Comment 20 for bug 1435389

Revision history for this message
Kristian Hahn (kristian-hahn) wrote :

Some more information:

- gridpack madspin for ttbar+chichi+0,1,2j just barely succeeds on our 64 GB headnode. Madspin memory consumption plateaus at 60GB. I actually don't understand why Madspin works on this machine, give what I observe on our compute nodes (below)

- the same process fails on our 96GB compute nodes. Here madspin memory consumption climbs to 77GB during the calculation of the full ME. Once it plateaus (~10 hours), MadSpin continues at 77 GB for ~1 hour and then crashes (MS_debug attached).

INFO: generating the full square matrix element (with decay)
INFO: generate p p > t t~ chi chi~ , (t~ > b~ w- , w- > all all QCD=99), (t > b w+ , w+ > all all QCD=99) @ 0 --no_warning=duplicate;add process p p > t t~ chi chi~ j , (t~ > b~ w- , w- > all all QCD=99), (t > b w+ , w+ > all all QCD=99) @ 1 --no_warning=duplicate;add process p p > t t~ chi chi~ j j , (t~ > b~ w- , w- > all all QCD=99), (t > b w+ , w+ > all all QCD=99) @ 2 --no_warning=duplicate;
Command "launch" interrupted with error:
MadGraph5Error : Impossible to compile /projects/d20385/gridpacking/work/work_S_MFM_10_MMed_1000_gSM_1.0_gDM_1.0/gpack/DMScalar_ttbar012j_mphi_1000_mchi_10_gSM_1p0_gDM_1p0/DMScalar_ttbar012j_mphi_1000_mchi_10_gSM_1p0_gDM_1p0_gridpack/work/process/madspingrid/full_me/Source directory
        Trying to launch make command returns:
            [Errno 12] Cannot allocate memory
        In general this means that your computer is not able to compile.
Please report this bug to developers

           More information is found in 'MS_debug'.

           Please attach this file to your report.

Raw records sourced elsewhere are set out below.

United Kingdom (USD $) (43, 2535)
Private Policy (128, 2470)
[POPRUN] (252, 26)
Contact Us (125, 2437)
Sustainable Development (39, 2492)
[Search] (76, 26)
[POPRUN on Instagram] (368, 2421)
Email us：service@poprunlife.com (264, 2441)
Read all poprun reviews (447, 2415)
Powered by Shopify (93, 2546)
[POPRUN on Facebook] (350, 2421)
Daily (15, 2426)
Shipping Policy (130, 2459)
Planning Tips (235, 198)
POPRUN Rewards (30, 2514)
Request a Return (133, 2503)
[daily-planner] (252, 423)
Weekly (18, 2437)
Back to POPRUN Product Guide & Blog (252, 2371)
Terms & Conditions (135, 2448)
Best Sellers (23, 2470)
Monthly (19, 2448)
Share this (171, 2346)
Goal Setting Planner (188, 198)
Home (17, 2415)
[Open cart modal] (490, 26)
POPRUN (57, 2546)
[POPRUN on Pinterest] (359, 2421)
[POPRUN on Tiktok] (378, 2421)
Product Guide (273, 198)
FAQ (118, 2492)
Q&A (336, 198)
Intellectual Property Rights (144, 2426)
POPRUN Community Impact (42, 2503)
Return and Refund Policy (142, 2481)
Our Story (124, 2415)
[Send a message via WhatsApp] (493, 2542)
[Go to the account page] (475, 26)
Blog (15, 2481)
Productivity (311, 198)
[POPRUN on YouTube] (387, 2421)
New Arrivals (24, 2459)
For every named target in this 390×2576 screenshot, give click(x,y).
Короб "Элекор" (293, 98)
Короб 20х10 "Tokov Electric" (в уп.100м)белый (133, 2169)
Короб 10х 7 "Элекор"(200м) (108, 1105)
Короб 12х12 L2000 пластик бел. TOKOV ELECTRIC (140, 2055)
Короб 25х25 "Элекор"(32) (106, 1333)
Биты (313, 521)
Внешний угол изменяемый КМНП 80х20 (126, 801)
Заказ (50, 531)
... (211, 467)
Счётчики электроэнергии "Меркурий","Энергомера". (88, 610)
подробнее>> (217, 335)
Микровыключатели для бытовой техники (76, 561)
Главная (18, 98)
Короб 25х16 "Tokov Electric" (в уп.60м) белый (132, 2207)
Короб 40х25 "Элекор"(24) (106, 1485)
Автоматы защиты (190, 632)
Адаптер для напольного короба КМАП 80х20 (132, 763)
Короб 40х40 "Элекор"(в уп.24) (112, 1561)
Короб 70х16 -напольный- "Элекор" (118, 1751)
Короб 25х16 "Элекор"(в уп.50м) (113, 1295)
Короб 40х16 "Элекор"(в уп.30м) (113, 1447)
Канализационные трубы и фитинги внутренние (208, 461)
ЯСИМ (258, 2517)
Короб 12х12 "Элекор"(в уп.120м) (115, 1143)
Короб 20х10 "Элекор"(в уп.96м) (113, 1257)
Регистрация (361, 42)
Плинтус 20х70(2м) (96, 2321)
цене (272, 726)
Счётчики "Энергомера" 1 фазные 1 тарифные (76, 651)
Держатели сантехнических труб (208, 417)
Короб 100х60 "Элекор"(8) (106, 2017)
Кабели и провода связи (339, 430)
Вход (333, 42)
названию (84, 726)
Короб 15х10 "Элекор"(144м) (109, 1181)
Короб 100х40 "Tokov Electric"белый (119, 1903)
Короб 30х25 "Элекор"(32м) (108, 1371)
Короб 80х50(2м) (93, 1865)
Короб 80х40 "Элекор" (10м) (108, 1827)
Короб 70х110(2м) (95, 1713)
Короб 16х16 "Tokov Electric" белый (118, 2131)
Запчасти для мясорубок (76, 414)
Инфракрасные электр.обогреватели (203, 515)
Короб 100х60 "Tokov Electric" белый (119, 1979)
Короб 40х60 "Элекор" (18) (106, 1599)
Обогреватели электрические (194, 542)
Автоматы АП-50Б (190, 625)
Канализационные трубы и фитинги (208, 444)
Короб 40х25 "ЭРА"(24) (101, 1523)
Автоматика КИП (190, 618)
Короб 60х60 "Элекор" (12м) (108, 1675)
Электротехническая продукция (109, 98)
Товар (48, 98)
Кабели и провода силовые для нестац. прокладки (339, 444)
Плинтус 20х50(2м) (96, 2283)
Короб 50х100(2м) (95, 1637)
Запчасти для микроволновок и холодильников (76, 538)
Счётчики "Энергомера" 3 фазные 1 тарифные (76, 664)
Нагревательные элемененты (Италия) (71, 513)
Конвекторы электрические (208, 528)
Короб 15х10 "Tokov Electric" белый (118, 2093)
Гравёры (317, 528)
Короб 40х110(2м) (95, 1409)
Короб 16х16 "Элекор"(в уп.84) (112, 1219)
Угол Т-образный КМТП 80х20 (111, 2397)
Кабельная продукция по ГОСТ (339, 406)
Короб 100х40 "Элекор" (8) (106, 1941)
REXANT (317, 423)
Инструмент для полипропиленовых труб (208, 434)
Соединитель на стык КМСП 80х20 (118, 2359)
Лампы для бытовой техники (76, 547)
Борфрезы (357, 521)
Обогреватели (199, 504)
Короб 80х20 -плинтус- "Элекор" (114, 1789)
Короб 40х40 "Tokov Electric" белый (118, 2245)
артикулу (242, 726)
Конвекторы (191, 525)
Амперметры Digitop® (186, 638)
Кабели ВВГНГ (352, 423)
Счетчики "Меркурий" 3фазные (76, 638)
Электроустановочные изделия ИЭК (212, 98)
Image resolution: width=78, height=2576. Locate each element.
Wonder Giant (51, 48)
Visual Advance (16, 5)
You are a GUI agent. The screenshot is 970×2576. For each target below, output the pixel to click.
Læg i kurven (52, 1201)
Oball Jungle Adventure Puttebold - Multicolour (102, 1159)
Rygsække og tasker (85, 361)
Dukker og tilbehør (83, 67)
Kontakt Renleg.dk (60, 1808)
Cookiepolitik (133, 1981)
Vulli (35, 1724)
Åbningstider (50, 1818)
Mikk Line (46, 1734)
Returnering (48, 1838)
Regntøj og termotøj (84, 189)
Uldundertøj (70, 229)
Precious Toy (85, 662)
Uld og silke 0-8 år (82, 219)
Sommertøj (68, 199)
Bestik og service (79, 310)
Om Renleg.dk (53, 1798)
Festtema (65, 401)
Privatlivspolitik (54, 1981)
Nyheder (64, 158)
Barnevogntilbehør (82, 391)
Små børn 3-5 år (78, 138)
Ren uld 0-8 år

The crash seems to occur in various.misc compile, I believe in the call to subprocess.Popen. Apparently Popen calls fork ... which has led to some documented OOM problems for python users (eg: http://stackoverflow.com/questions/1216794/python-subprocess-popen-erroring-with-oserror-errno-12-cannot-allocate-memory). I've tried one of the simplest suggested fixes (ie: to manually call gc.collect before the Popen) but this does nothing.

What is actually being held in this 77GB? It seems that at the time of the crash MadSpin is just writing / compiling fortran ...

Thanks,
Kristian